_TASK OBJECTIVE_
Both the line with "You are a GUI" and the line with "遺品整理業者に仕事を依頼する (949, 811)" in the records below must appear in the output, along with every line between them, exactly and with nothing added.

_RECORD EXCERPTS_
--- --- ---
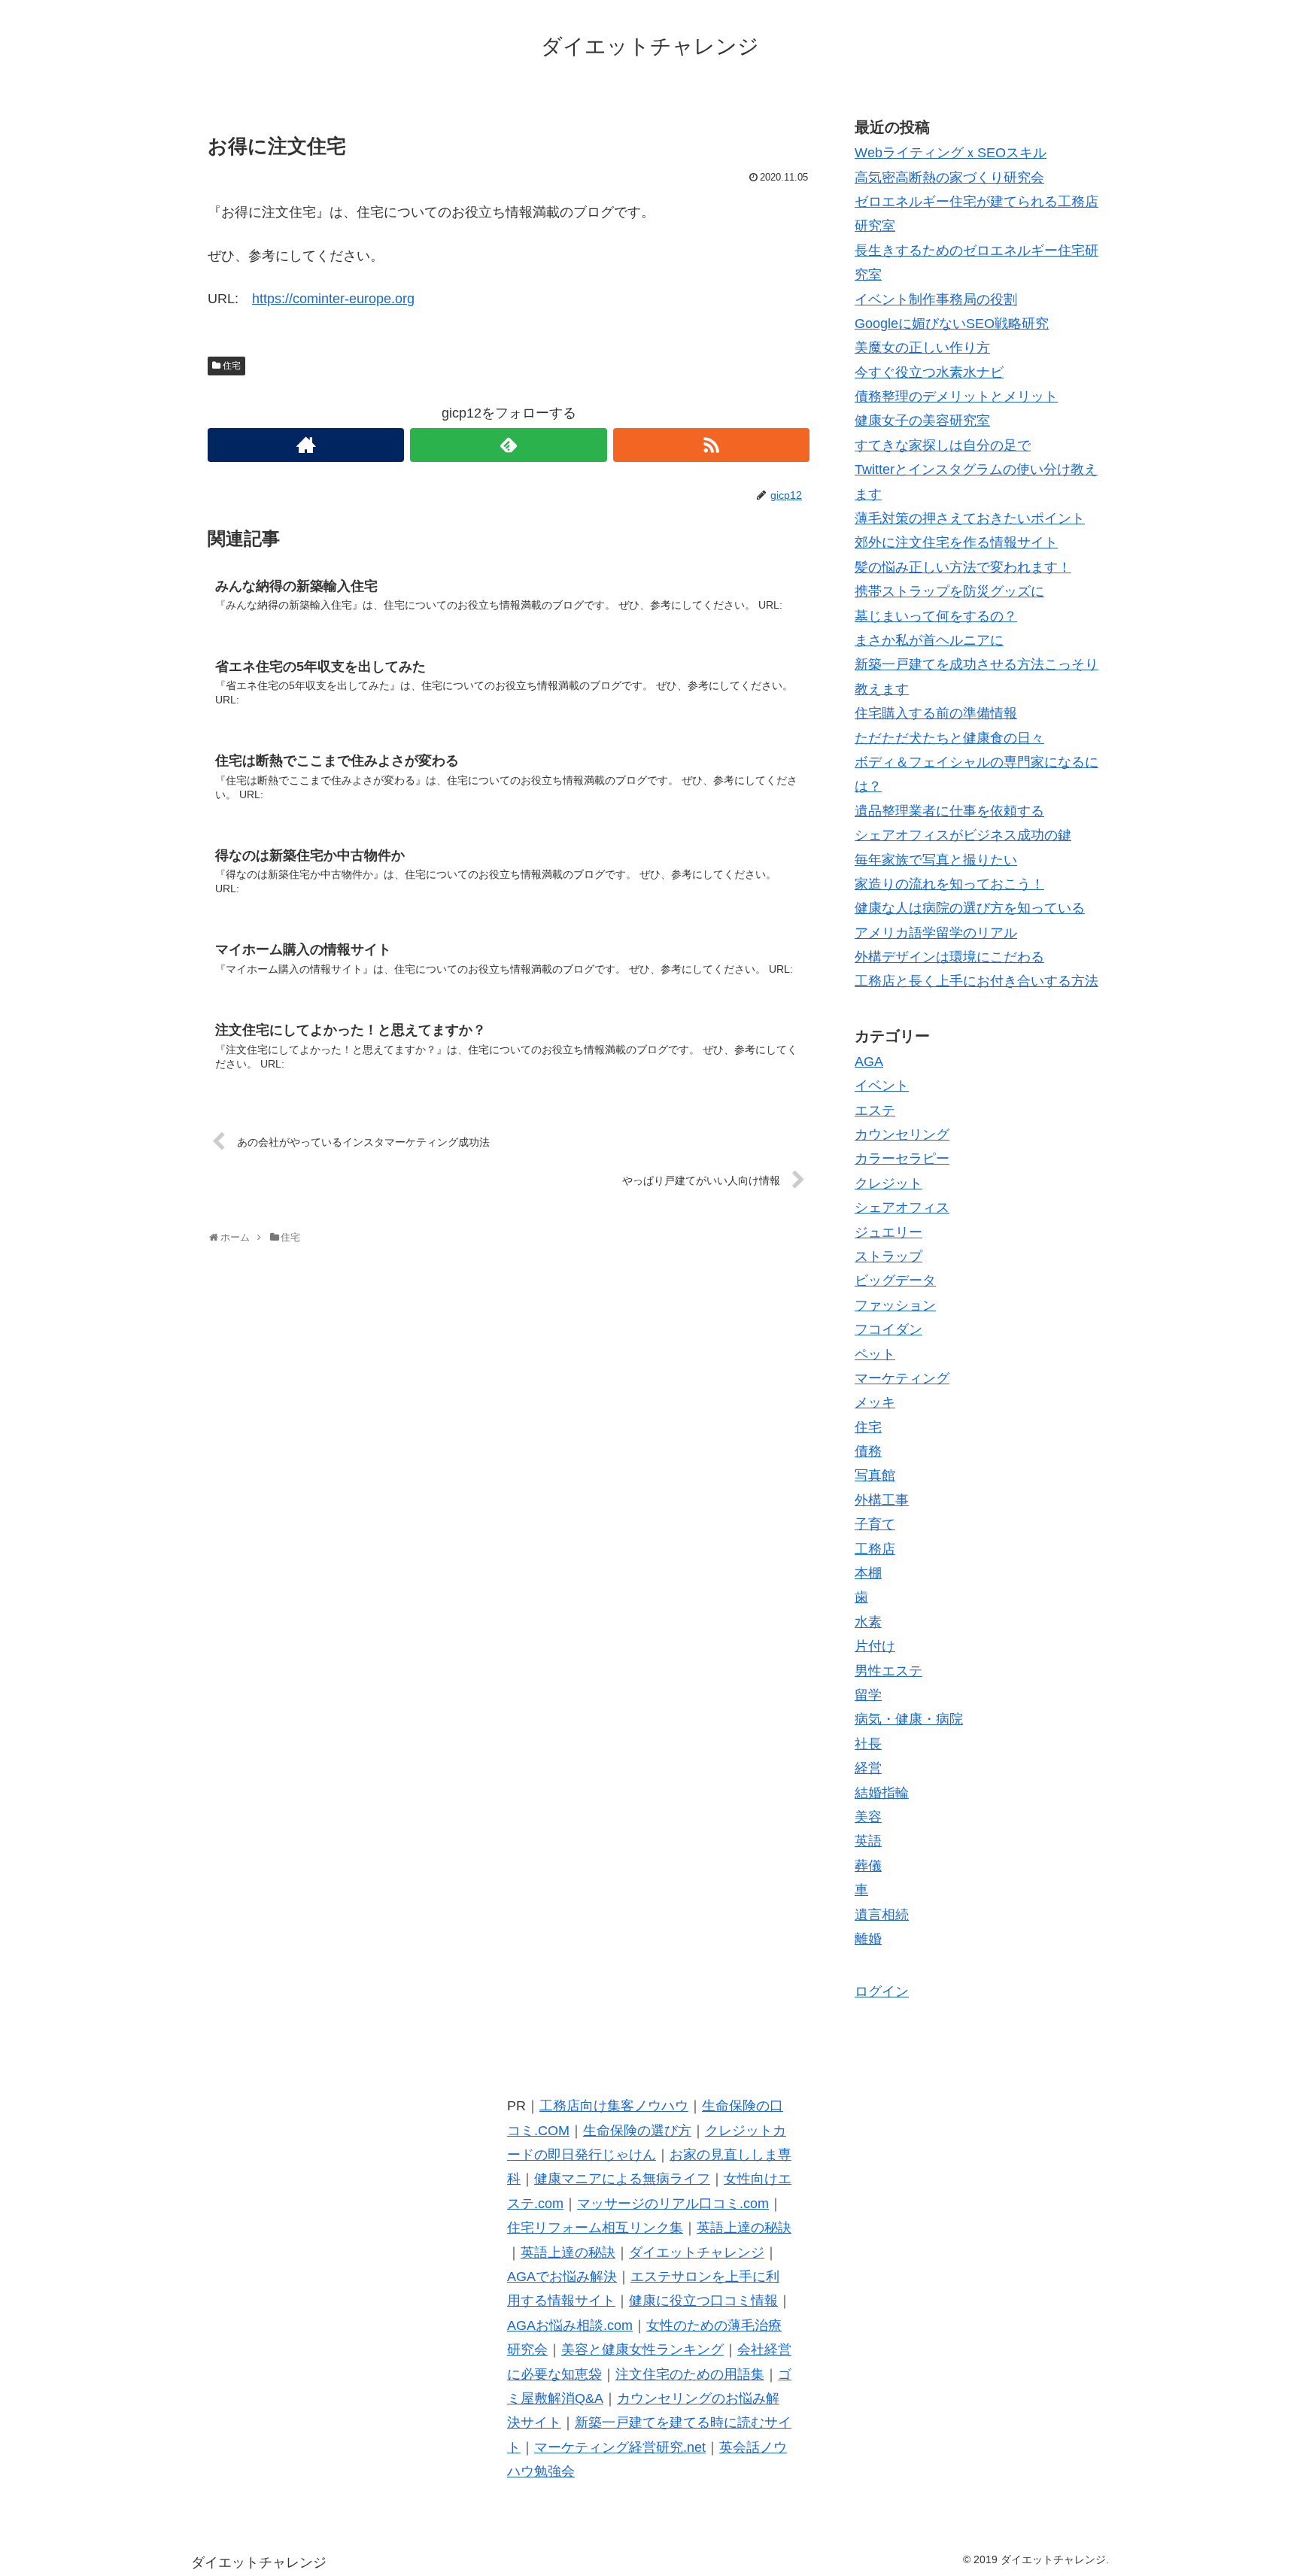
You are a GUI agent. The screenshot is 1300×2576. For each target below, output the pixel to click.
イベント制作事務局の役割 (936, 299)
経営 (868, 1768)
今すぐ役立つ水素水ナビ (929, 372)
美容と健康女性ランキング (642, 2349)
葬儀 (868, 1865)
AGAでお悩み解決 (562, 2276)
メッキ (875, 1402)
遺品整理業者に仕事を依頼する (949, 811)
--- --- ---
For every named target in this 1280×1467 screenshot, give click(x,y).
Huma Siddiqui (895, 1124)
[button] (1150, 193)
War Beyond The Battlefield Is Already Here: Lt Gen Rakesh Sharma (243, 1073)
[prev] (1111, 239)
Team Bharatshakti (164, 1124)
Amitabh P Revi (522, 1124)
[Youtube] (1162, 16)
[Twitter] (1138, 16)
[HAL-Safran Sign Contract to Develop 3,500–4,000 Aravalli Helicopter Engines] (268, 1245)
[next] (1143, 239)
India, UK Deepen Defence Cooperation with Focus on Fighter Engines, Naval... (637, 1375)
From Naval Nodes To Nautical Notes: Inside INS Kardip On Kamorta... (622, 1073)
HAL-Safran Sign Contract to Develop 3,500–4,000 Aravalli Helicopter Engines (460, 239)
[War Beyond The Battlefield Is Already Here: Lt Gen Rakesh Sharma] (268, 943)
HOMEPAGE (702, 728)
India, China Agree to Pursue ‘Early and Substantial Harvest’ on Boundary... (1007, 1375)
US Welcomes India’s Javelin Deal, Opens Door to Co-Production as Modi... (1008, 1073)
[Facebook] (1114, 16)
--- --- ---
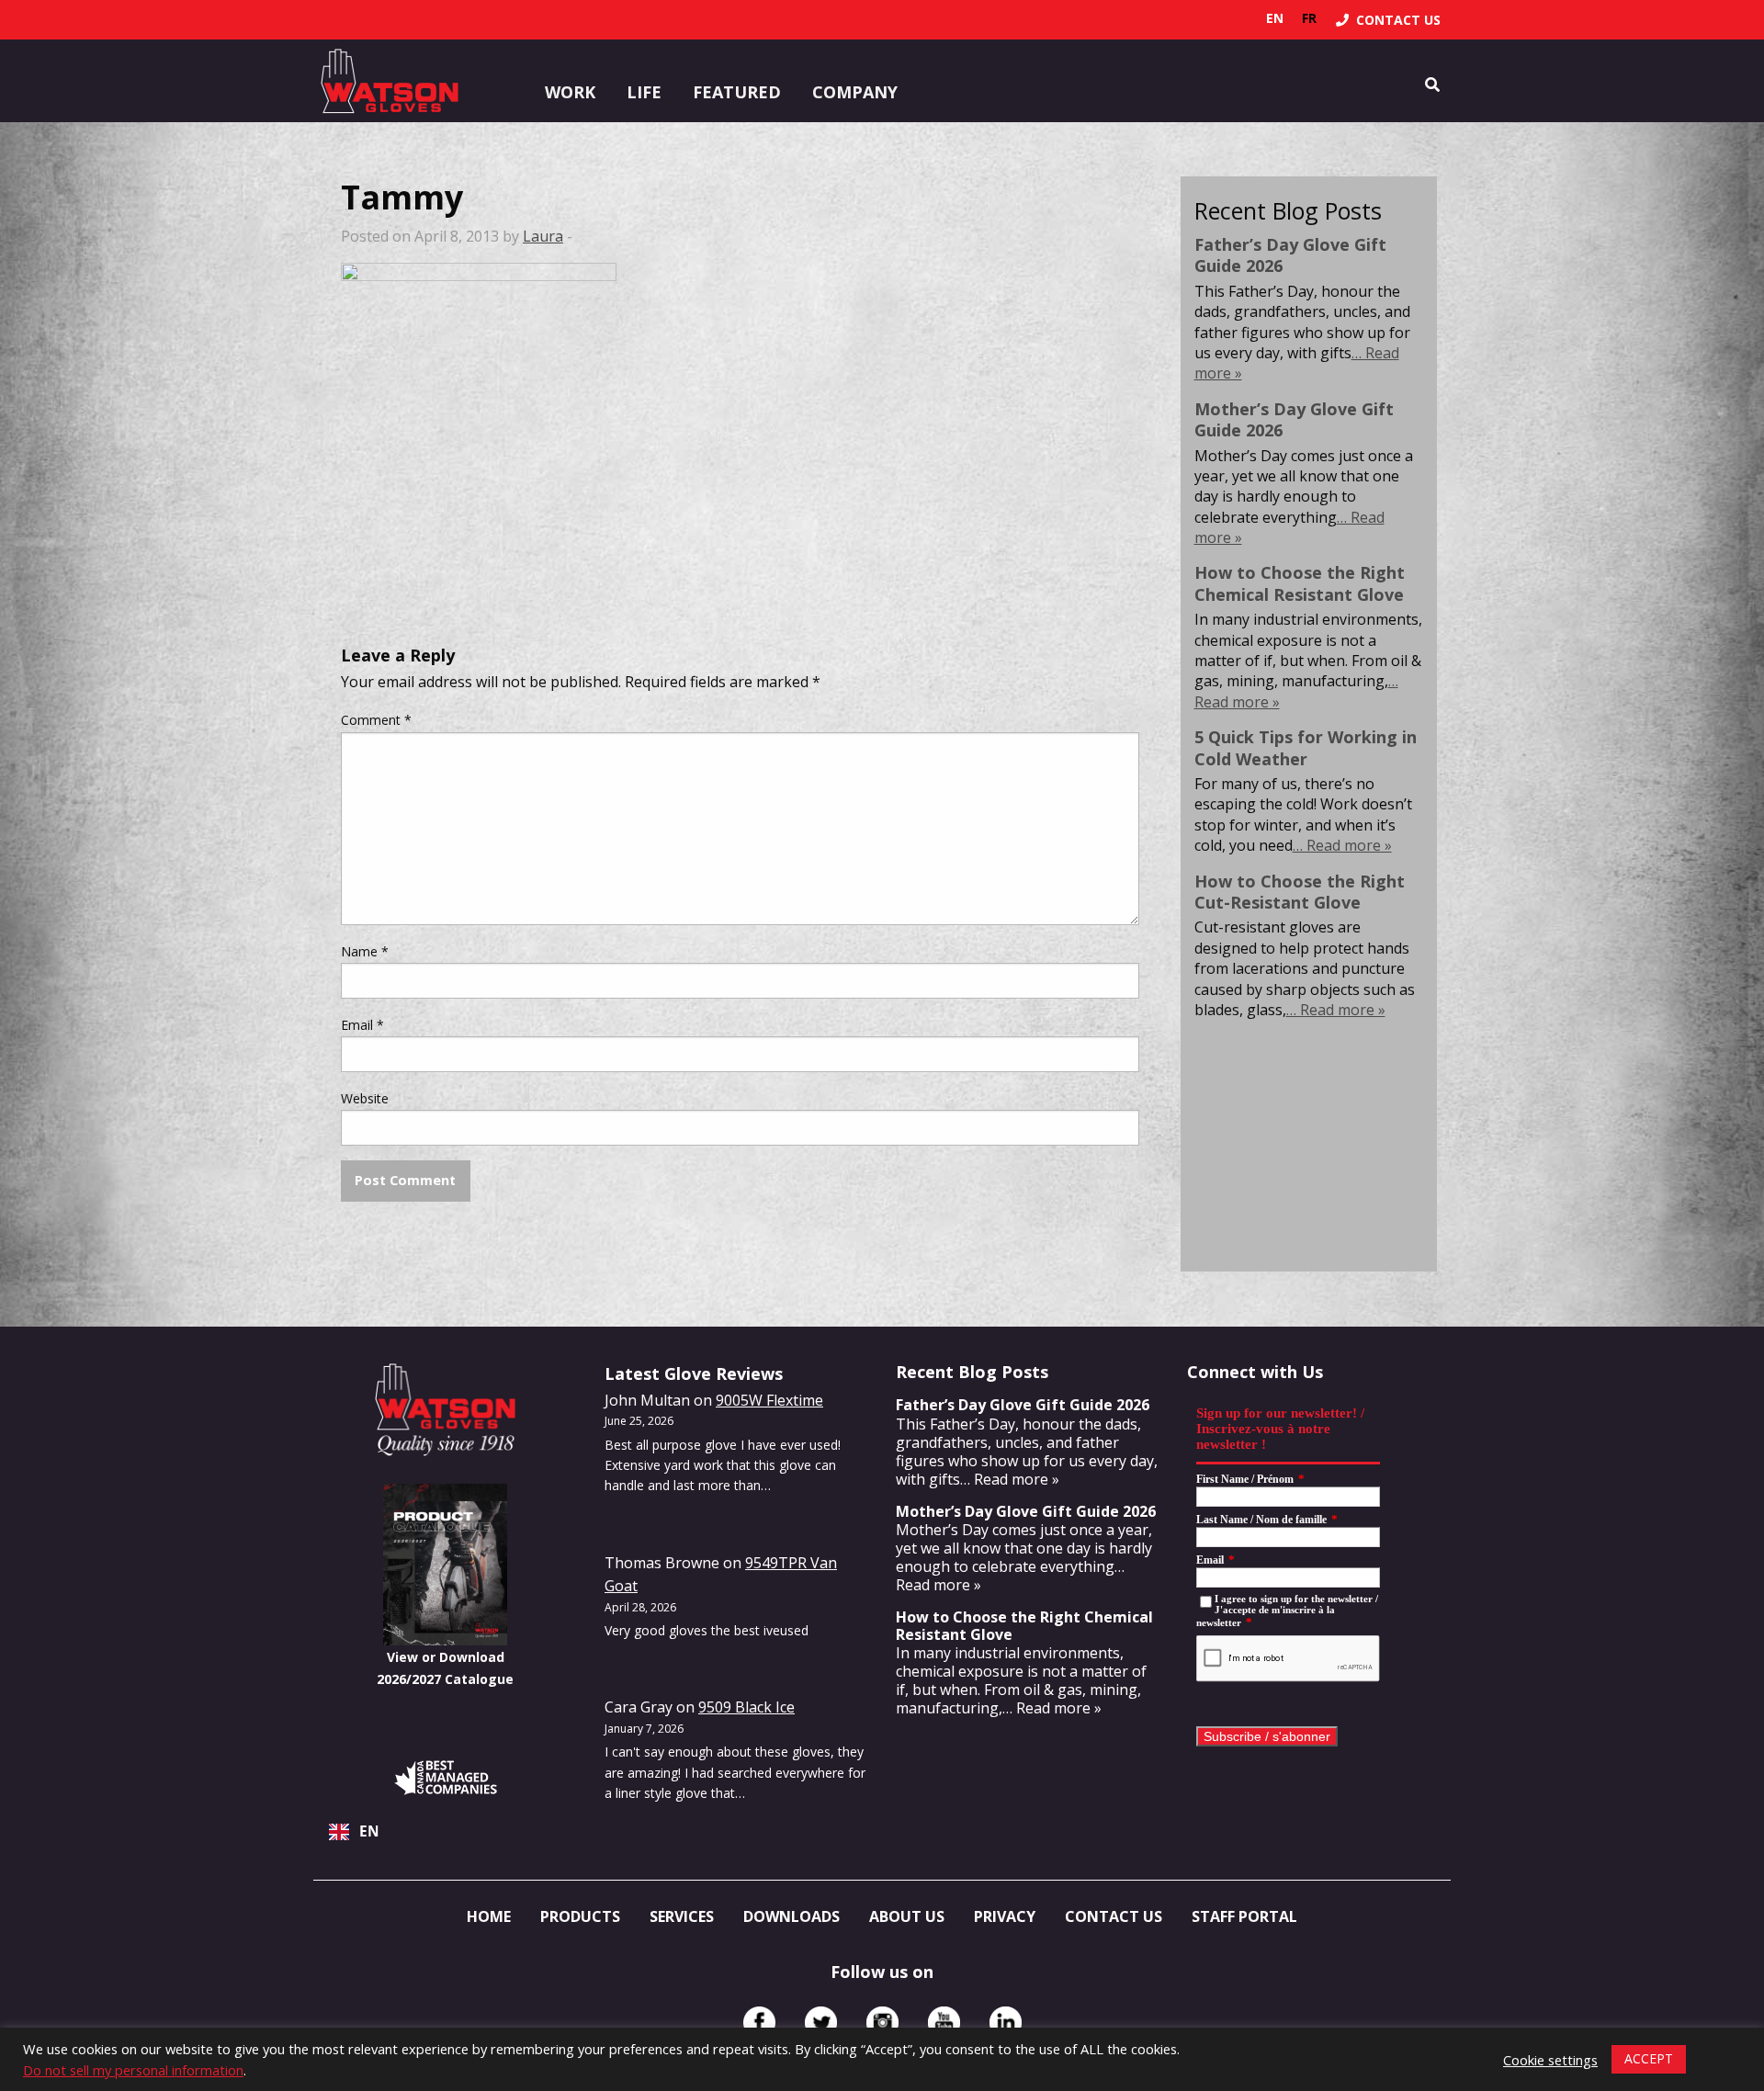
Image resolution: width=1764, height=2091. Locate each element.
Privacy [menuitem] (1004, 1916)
--- --- ---
_ANSWER TO THE PROBLEM_
You are a GUI agent. The screenshot is 1300×2576. For each target below, output the pixel to click.
イベント制作事務局の役割 (936, 299)
経営 (868, 1768)
今すぐ役立つ水素水ナビ (929, 372)
美容と健康女性ランキング (642, 2349)
葬儀 (868, 1865)
AGAでお悩み解決 (562, 2276)
メッキ (875, 1402)
遺品整理業者に仕事を依頼する (949, 811)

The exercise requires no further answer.